When Tolu was at Comprehensive College, Aguda, he was regarded as a tiger, yet in every annual running competition for Lagos state schools, he always took bronze. When it came to the relay races he usually asked his running mates whether they were mad, for they either took last or second to the last. He got admission into the University of Nigeria, Nsukka at the age of seventeen and kept jogging around the school three days a week, amidst the hectic schoolwork. He never wanted to join the Runners’ Association in school, as he felt they ran occasionally and went to the gym often, and each time he saw them while jogging past the gym, he called them ‘fools for nothing good’.

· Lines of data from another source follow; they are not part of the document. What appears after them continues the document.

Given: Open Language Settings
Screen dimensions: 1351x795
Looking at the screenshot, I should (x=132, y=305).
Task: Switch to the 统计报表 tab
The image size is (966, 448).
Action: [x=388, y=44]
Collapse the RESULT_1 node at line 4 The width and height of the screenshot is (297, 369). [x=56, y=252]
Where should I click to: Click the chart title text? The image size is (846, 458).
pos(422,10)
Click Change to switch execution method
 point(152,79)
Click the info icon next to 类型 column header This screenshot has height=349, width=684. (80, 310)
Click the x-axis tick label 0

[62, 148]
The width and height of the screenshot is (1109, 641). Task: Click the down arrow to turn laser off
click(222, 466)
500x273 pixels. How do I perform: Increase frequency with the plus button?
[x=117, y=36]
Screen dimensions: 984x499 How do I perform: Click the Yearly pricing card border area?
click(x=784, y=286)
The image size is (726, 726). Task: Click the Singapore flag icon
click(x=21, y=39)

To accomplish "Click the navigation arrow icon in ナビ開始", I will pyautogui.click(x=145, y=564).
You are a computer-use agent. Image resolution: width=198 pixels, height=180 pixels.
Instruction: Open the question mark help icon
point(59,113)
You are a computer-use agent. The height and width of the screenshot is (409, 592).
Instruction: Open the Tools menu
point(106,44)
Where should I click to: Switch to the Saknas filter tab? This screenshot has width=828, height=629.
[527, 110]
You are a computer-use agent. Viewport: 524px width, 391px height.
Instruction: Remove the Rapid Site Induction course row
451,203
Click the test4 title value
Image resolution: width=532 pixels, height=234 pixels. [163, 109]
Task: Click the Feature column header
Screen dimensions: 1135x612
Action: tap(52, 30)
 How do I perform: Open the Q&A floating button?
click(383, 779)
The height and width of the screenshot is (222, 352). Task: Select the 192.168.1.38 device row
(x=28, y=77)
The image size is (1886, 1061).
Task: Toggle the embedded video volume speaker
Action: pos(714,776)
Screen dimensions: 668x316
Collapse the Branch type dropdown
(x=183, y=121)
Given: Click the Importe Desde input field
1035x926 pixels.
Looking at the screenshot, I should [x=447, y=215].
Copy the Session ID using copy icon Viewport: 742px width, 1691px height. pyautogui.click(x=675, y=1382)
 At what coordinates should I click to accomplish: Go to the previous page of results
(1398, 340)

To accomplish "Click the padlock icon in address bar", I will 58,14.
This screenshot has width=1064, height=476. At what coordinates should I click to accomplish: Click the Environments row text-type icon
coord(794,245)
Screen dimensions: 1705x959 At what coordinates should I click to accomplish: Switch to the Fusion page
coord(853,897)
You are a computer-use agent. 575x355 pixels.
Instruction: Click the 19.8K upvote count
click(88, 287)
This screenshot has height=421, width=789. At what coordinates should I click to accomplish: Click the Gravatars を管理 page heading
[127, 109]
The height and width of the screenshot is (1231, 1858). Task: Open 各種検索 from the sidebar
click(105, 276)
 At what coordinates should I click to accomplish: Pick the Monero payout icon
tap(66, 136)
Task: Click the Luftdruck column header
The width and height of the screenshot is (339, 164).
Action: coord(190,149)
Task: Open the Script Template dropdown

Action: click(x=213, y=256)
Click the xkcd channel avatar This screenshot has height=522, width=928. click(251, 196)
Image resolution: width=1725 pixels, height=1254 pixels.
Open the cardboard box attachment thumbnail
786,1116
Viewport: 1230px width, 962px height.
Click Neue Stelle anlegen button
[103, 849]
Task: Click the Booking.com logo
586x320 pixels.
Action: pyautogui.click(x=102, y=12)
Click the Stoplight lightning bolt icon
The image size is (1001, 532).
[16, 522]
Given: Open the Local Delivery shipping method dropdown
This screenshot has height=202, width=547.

When he graduated from the University, the self-assertion of being a sprinter had died and a new notion weighed upon him. This time he ran from Bolaji Avenue to Oshodi Road, chasing down his troubles and confusion to free himself from the indictments and abuse. Each day he pursued it, eight hundred meters away, and returned happy as though he had won an Olympic Gold medal, yet it came back with greater force. It came tempting him to depression and suicide, and the more he resisted them on his desk, the less he became conscious of himself.

Every day he chased his fears. While returning, he looked around the decayed houses, pothole roads, noisy streets, the dilapidated grammar school, the empty bookstores, the unsigned brothels, the madmen flocking around in rag clothes, and the corners where drug addicts slept. He wanted to scream when he gazed at all of these, asking himself each time: when would he wake up one day in the streets of New York or somewhere in Europe, or one of those places he had often read about in the novels?

He lived with his parents; his father was an obstinate, indoctrinated, old man trying to please the old century by always speaking against globalisation and technology. Anything that had to do with the twenty-first century was demonic; he loved to wear baggy shirts and four-button suits to work. His mother was gentle and always thoughtful, but she supported her husband by wearing only her native attire (Ankara) and criticized the new world fashion. Most times Tolu’s father – Femi – called him to the sitting room and asked him several questions about his move for the career he was trying to build, but he stood saying either motivating jokes or useless plans for the future. But most times he pretended to listen, though he kept thinking about how to twist the plot of his three hundred page novel. And each time he came back from his run, he had a new idea, or felt his characters should possess a new demon.

He didn’t run this morning, because he woke up too weak to think properly: confused, empty and lonely. He had switched off his phone, the windows were closed and the door shut; the room smelt of burnt corn. He rested his head on the table, sighing, almost in tears as his disappointments pressed down heavy on him. It wouldn’t have been this way if Professor Aloysius hadn’t always told them to seize the day. He taught them in his final year, Factors Affecting Contemporary Africa, and spoke largely about the revolution of the mind. Tolu loved his class and always sat in the front smiling. One day after class he met him at the carport.

“Sir, you spoke about doing what gives you joy,” Tolu said. “I have a flair for writing, but I don’t know how to go about it.”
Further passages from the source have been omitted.